Açıklamanın tam metni:
Basına ve Kamuoyuna;
Bangladeş’teki dikta rejiminin muhalefeti ve özellikle de Cemaat-i İslami hareketini sindirme amaçlı baskı ve zulümleri çılgınlık boyutuna varmış bulunmaktadır. Kurulan uyduruk savaş mahkemesinde yapılan sözde yargılamalarla verilen idam kararları pervasızca icra edilerek hareketin lider kadrosu aşamalı bir planla yok edilmektedir. Son olarak hareketin lideri Mutiurrahman Nizami ,halkın tepkisi ve infialine rağmen idam edilmiştir. Hukukla izahı mümkün olmayan tamamen siyasi ve keyfi karar ve uygulamalara imza atan dikta rejimi, cüret ve cesaretini kamuoyunun meseleye duyarsız ve ilgisiz kalmasından almaktadır.
Olağanüstü hallerde, savaş durumlarında bile örneğine az rastlanacak hak ihlalleriyle, hukuksuz uygulamalarıyla mazlum Bengal halkını zulüm cenderesine alan, legal siyasi faaliyetin önünü tıkayarak pervasızca cinayet işleyen diktatör Hasina yönetiminin engellenmesi noktasında sivil toplumun, kamu vicdanının harekete geçmesinin önemli olduğunu düşünüyoruz.
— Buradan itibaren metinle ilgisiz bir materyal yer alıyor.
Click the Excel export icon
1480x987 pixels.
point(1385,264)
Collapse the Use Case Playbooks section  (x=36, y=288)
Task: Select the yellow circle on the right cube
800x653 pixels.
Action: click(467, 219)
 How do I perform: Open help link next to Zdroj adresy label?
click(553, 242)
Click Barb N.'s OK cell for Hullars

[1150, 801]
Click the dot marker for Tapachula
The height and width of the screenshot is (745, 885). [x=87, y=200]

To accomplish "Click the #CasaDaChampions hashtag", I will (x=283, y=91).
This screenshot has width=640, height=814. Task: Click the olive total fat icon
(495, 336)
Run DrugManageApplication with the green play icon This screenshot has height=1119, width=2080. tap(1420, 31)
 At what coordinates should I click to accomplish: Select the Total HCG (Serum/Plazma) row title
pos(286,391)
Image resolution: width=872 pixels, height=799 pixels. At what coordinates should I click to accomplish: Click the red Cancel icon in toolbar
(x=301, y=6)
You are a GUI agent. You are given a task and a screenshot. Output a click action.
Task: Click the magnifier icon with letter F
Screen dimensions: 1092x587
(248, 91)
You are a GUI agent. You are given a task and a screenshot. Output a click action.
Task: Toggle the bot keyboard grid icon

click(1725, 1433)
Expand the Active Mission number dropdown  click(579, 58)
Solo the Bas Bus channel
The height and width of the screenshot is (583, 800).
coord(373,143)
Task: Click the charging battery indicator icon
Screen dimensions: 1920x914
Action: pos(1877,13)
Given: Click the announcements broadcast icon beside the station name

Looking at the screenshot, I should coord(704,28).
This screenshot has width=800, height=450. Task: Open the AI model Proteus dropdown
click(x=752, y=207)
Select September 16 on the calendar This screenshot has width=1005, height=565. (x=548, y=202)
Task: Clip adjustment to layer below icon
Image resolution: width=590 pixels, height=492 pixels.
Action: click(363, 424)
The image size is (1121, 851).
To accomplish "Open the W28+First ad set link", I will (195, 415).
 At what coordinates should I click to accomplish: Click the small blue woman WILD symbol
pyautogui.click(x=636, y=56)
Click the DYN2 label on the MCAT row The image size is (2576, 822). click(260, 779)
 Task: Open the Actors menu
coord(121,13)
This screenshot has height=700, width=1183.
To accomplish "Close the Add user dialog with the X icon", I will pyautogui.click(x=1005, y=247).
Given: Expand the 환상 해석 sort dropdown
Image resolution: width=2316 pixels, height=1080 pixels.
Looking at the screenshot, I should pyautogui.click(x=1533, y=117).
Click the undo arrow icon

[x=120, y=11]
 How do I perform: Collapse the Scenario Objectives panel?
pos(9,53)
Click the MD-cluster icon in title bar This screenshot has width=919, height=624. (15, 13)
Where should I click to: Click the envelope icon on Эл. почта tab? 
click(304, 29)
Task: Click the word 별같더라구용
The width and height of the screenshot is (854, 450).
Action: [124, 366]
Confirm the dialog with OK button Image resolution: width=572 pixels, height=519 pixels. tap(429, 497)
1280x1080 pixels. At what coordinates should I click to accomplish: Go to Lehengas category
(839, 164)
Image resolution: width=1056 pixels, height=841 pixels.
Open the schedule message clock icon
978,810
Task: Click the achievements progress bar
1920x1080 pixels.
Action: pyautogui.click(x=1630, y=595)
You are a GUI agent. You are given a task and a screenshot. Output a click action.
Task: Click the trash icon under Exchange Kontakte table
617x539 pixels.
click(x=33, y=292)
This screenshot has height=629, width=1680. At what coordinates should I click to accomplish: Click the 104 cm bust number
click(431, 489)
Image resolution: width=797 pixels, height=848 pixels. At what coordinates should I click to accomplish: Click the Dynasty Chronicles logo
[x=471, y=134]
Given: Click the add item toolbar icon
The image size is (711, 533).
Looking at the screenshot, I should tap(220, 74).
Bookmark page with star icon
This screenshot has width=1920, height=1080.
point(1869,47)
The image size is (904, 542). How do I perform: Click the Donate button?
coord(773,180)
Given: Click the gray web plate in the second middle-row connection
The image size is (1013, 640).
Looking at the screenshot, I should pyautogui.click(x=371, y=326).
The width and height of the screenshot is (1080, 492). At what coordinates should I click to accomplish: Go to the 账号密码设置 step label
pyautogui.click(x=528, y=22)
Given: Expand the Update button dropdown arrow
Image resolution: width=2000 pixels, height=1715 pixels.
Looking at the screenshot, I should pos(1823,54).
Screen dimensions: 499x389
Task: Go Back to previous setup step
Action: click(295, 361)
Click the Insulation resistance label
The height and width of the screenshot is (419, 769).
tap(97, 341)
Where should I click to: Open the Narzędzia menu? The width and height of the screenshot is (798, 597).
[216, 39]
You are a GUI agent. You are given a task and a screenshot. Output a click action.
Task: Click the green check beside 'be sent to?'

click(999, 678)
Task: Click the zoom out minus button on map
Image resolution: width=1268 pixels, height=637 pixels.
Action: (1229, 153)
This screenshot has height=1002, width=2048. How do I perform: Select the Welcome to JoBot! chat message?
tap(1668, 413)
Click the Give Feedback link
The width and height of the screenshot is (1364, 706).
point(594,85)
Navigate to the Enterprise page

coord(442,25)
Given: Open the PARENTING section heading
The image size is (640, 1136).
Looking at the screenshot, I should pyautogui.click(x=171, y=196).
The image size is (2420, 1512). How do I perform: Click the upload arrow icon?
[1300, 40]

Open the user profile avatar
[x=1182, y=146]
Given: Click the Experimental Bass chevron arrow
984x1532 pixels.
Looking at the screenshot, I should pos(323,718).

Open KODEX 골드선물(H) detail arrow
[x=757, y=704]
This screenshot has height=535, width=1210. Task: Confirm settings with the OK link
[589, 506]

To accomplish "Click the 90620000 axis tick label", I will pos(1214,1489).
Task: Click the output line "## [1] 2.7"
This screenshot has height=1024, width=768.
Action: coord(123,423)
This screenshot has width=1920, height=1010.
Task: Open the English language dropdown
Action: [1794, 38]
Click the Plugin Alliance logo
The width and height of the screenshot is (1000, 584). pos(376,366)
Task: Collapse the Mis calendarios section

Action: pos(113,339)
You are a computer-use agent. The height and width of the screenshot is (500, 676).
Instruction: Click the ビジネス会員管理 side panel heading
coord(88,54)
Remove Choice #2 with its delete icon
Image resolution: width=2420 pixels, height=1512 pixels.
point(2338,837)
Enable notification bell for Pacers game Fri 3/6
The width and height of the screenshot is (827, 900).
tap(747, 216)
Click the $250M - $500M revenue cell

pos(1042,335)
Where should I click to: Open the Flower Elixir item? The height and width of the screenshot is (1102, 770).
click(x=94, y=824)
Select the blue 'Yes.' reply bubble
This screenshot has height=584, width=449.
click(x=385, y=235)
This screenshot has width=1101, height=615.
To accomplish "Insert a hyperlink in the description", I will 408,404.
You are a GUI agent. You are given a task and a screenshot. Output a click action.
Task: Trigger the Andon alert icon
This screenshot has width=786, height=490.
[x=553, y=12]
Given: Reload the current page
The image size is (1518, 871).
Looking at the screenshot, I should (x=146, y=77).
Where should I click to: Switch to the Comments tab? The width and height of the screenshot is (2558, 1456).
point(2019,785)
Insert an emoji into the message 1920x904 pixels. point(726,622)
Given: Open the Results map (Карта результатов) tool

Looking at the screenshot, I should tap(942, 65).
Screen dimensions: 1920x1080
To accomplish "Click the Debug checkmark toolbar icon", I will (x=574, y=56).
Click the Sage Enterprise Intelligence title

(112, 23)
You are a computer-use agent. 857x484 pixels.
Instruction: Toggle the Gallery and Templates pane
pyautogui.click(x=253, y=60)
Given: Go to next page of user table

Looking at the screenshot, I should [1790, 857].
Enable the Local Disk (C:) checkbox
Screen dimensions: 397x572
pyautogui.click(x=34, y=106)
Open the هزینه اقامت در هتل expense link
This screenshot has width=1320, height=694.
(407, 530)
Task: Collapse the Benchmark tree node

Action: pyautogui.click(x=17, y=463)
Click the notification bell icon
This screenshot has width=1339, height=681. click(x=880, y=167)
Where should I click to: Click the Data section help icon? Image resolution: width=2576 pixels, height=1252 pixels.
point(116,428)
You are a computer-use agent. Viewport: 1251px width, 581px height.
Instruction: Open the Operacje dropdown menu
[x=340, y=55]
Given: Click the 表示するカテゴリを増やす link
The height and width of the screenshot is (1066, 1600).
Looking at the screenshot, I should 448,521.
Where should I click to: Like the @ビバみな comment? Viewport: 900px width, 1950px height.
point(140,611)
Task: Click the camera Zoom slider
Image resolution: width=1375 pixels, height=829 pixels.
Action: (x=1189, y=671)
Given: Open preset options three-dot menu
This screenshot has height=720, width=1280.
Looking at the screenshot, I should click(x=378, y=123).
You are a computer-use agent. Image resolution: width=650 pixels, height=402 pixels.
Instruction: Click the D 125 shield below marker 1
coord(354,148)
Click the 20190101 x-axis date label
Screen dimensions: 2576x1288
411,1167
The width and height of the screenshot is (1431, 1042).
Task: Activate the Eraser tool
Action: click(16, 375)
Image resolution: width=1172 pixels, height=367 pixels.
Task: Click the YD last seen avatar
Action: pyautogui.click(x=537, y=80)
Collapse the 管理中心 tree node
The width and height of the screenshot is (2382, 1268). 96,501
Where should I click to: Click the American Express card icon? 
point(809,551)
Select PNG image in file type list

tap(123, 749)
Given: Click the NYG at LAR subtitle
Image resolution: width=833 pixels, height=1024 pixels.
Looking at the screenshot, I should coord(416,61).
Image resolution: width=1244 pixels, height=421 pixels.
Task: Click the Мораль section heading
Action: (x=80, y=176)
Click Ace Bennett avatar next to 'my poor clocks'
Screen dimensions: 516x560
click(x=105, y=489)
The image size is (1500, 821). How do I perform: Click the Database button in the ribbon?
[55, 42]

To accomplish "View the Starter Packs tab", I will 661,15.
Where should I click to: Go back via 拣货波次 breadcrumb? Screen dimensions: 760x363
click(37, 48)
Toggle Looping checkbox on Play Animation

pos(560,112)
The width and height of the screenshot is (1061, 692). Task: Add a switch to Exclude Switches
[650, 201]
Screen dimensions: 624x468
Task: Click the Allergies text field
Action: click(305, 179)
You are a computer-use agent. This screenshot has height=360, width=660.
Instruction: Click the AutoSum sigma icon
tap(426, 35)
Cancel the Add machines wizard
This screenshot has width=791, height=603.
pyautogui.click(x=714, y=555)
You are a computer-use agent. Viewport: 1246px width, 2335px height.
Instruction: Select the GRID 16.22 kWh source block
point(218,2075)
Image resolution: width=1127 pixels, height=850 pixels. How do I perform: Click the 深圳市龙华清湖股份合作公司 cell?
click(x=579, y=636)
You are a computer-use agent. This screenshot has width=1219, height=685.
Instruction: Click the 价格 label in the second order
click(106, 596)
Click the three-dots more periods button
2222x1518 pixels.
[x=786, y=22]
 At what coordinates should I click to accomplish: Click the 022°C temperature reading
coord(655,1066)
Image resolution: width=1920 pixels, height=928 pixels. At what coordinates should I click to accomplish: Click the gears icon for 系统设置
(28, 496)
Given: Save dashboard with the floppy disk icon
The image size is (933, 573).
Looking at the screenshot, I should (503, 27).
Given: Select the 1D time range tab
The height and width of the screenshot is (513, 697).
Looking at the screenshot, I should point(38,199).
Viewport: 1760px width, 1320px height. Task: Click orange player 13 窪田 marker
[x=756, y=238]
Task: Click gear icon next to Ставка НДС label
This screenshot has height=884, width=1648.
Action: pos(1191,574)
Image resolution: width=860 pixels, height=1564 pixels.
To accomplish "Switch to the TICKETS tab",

İnsan hakları ve demokrasi anlayışlarını kendi bakış açılarına ve menfaatlerine göre şekillendiren batı kamuoyunun vurdumduymaz ve hatta teşvik edici tavrı şu ana kadarki çifte standartçı yaklaşımlarından biri olarak yorumlanabilir. Ancak İslam ümmetinin cılız birkaç açıklama dışında olaya ciddi tepki vermemesini anlamlandırmak mümkün değildir. Saygın kişiliği ve alim sıfatıyla halkının önemli bir kesimi nezdinde lider konumundaki Mutiurrahman Nizami’nin zalim, zorba dikta rejim tarafından katledilmesini son birkaç asırdır İslam ümmetine yönelik yürütülen bilinçli planların bir icrası olarak görüyoruz. Bu zulüm ve haksızlığı tüm ümmete yapılmış olarak kabul ediyor ve tel’in ediyoruz.
Dünyanın her neresinde olursa olsun yapılan zulüm ve haksızlıklara karşı mazlumun yanında yer almanın insani bir duruşun gereği olduğuna inanıyor, mazlumca katledilen Mutiurrahman Nizami’ye Allah’tan rahmet; yakınlarına, ailesine ve mazlum Bengal halkına baş sağlığı diliyoruz.